Task objective. Rewrite the rows below, putting "capture" wherever "screenshot" appears and leaving everything else unchanged.
========
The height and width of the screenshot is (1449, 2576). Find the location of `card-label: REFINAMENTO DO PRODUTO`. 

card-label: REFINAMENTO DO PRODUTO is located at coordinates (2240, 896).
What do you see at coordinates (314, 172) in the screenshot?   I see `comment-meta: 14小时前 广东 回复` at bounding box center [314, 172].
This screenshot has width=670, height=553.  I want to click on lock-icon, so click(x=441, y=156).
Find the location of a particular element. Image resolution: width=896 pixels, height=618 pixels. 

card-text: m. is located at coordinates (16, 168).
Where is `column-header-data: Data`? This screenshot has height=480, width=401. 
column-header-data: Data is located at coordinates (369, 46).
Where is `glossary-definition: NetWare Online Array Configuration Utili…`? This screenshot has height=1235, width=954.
========
Completed task.
The height and width of the capture is (1449, 2576). Find the location of `card-label: REFINAMENTO DO PRODUTO`. 

card-label: REFINAMENTO DO PRODUTO is located at coordinates (2240, 896).
What do you see at coordinates (314, 172) in the capture?   I see `comment-meta: 14小时前 广东 回复` at bounding box center [314, 172].
This capture has width=670, height=553.  I want to click on lock-icon, so click(x=441, y=156).
Find the location of a particular element. Image resolution: width=896 pixels, height=618 pixels. 

card-text: m. is located at coordinates (16, 168).
Where is `column-header-data: Data`? This capture has height=480, width=401. 
column-header-data: Data is located at coordinates (369, 46).
Where is `glossary-definition: NetWare Online Array Configuration Utili…`? This capture has height=1235, width=954.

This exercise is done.